Nothing but an exact repeat of the entries below should appear in your answer.

### Stored records
________________________
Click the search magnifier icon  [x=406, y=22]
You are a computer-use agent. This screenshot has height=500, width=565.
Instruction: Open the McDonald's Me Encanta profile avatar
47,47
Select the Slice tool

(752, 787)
________________________
### Exercise answer
Click the search magnifier icon  [x=406, y=22]
You are a computer-use agent. This screenshot has height=500, width=565.
Instruction: Open the McDonald's Me Encanta profile avatar
47,47
Select the Slice tool

(752, 787)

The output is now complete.